- [GOAL]:
Summarize the patent claims on a wood-pellet cogeneration unit in three sentences.

- [EXCERPTED PASSAGE]:
━━━━━━━━━━━━━━━━
2. A wood-pellet cogeneration unit according to claim 1, characterized in that the ash is sucked together with the exhaust gas through the exhaust gas recuperator and a condensing heat exchanger arranged downstream of the same, with such a high flow speed being maintained that ash particles cannot accumulate on the heat exchanger walls;the ash particles are mixed in the condensing heat exchanger with the condensed wither obtained there, with the soluble parts dissolving in the condensed water and the non-soluble parts being scavenged and removed with the condensed water and the exhaust gas flow;as a result of the thorough mixture of exhaust gas, ash particles and condensed water, even fine particles are washed out of the exhaust gas.

3. A wood-pellet cogeneration unit according to claim 1 or 2, characterized in that the mixture of exhaust gas, condensed water and ashes is separated before or after the side channel blower in an exhaust-gas/condensed water separator such as a cyclone.

4. A wood-pellet cogeneration unit according to claim 3, characterized in that ash particles which subside in the potential vortex in the combustion chamber are stirred up again by air jets or exhaust gas recirculation from air nozzles arranged in the floor of the combustion chamber.
━━━━━━━━━━━━━━━━
- [DATASET SECTION]:
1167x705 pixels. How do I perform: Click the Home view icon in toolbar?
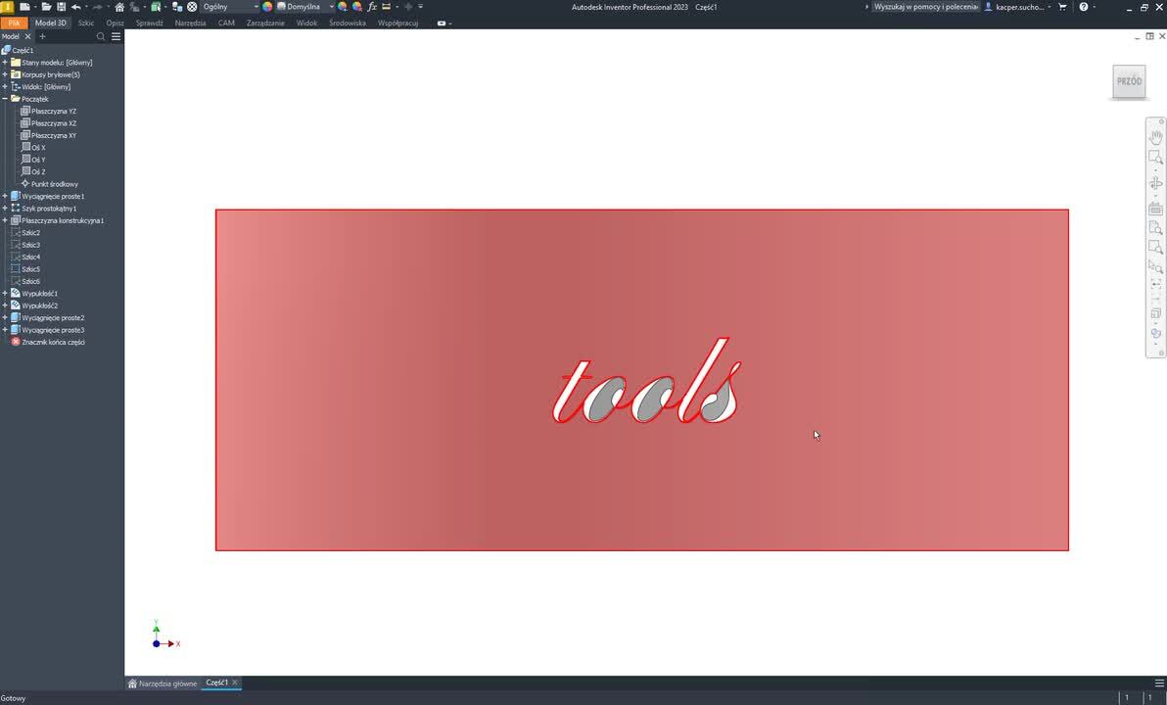tap(119, 7)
━━━━━━━━━━━━━━━━
- [THE SOLUTION]:
Ash is drawn with the exhaust gas through the exhaust gas recuperator and a downstream condensing heat exchanger at a flow speed high enough to keep ash particles from accumulating on the walls, and there the ash mixes with condensed water, which dissolves the soluble parts, carries away the non-soluble parts and washes even fine particles out of the exhaust gas. The resulting mixture of exhaust gas, condensed water and ashes is separated before or after the side channel blower in an exhaust-gas/condensed water separator such as a cyclone. Ash particles that subside in the potential vortex in the combustion chamber are stirred up again by air jets or exhaust gas recirculation from air nozzles in the chamber floor.